@remy I’ve made some progress, and it’s some kind of a key signature disagreement. If I dig into the healthcheck and print out the exception that occurs inside gpgCanDecryptVerify(), I get the following error:
Cake\Core\Exception\CakeException: Decryption failed. Invalid signature. Expected 9C213977C9C44FBAA4E7BD7B8DCCC57DF1FF2B3F and got 9BD78B0132367C3BD73E150E47EB65A148F5433E. in /usr/local/www/passbolt/src/Utility/OpenPGP/Backends/Gnupg.php:602
The key fingerprint in config/passbolt.php matches the expected value above, and also matches what I get from gpg:
$ gpg --list-secret-keys --keyid-format long
gpg: Warning: using insecure memory!
/home/www/.gnupg/pubring.kbx
----------------------------
sec rsa2048/8DCCC57DF1FF2B3F 2022-01-05 [SCEA]
9C213977C9C44FBAA4E7BD7B8DCCC57DF1FF2B3F
uid [ultimate] ...
ssb rsa2048/47EB65A148F5433E 2022-01-05 [SEA]
And, if I extract the encrypted message produced by gpgCanDecryptVerify() and try to decrypt it manually, I see that the message was signed by the subkey, which reportedly has the fingerprint that healthcheck is getting back.
$ gpg2 --decrypt message
gpg: Warning: using insecure memory!
gpg: encrypted with rsa2048 key, ID 47EB65A148F5433E, created 2022-01-05
"..."
test messagegpg: Signature made Thu Jan 6 11:19:13 2022 PST
gpg: using RSA key 9BD78B0132367C3BD73E150E47EB65A148F5433E
gpg: Good signature from "..." [ultimate]
If I set the subkey fingerprint in config/passbolt.php instead of the main key fingerprint, healthcheck complains about a mismatched key but the decryption and verify steps pass.
GPG Configuration
[PASS] PHP GPG Module is installed and loaded.
[PASS] The environment variable GNUPGHOME is set to /home/www/.gnupg.
[PASS] The directory /home/www/.gnupg containing the keyring is writable by the webserver user.
[PASS] The server OpenPGP key is not the default one
[PASS] The public key file is defined in config/passbolt.php and readable.
[PASS] The private key file is defined in config/passbolt.php and readable.
[FAIL] The server key fingerprint doesn't match the one defined in config/passbolt.php.
[HELP] Double check the key fingerprint, example:
[HELP] sudo su -s /bin/bash -c "gpg --list-keys --fingerprint --home /home/www/.gnupg" www | grep -i -B 2 'SERVER_KEY_EMAIL'
[HELP] SERVER_KEY_EMAIL: The email you used when you generated the server key.
[HELP] See. https://www.passbolt.com/help/tech/install#toc_gpg
[PASS] The server public key defined in the config/passbolt.php (or environment variables) is in the keyring.
[PASS] There is a valid email id defined for the server key.
[PASS] The public key can be used to encrypt a message.
[PASS] The private key can be used to sign a message.
[PASS] The public and private keys can be used to encrypt and sign a message.
[PASS] The private key can be used to decrypt a message.
[PASS] The private key can be used to decrypt and verify a message.
[PASS] The public key can be used to verify a signature.
However, I still get a 500 error when trying to log in after this change.

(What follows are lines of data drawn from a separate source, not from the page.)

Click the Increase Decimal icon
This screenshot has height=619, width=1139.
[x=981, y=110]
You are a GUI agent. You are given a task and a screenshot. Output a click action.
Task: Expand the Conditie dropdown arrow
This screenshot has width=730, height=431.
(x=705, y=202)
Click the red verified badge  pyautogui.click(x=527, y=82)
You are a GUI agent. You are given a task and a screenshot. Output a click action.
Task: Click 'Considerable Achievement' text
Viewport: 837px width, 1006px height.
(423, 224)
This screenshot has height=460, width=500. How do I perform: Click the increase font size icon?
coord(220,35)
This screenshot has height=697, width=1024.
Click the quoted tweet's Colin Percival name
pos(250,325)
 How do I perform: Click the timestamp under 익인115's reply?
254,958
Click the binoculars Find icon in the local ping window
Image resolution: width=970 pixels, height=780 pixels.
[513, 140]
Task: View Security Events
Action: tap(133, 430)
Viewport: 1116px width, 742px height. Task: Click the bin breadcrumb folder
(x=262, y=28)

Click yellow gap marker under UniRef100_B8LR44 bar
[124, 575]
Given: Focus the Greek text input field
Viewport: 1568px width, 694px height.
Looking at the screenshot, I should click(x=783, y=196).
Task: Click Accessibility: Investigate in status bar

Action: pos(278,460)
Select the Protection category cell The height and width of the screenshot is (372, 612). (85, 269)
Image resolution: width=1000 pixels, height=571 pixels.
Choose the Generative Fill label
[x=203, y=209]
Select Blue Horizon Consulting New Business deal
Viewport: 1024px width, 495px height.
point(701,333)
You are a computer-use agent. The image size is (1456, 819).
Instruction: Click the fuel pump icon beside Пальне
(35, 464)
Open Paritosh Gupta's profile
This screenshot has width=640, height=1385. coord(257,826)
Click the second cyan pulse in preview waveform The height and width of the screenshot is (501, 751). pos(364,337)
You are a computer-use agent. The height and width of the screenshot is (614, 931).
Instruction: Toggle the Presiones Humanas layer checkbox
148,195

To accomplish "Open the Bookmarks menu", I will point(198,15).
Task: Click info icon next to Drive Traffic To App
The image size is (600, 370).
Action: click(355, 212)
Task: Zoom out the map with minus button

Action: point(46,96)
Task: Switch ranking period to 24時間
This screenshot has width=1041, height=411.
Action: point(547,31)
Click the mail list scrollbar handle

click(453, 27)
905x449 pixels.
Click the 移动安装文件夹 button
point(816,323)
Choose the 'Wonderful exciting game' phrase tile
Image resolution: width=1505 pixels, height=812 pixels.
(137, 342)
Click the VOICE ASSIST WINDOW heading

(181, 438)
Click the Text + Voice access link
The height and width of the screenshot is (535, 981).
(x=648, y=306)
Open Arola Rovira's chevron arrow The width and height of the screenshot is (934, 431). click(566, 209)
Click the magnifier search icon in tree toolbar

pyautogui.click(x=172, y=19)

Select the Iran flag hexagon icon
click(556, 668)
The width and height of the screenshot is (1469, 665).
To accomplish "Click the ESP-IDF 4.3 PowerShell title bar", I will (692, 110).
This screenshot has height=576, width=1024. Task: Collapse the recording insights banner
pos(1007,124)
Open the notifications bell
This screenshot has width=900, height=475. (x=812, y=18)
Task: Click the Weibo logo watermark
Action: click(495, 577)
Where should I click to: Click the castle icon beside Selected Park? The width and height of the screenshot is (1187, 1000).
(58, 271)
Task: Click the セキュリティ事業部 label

I captured the network traffic and the client successfully GETs from /users/csrf-token.json, but receives a 500 back when POST’ing GPG data to /auth/login.json. The 500 error is generated by AuthLoginController.php, which I guess still can’t decrypt and/or verify the client response.
This key vs subkey discrepancy, maybe it’s a library version issue?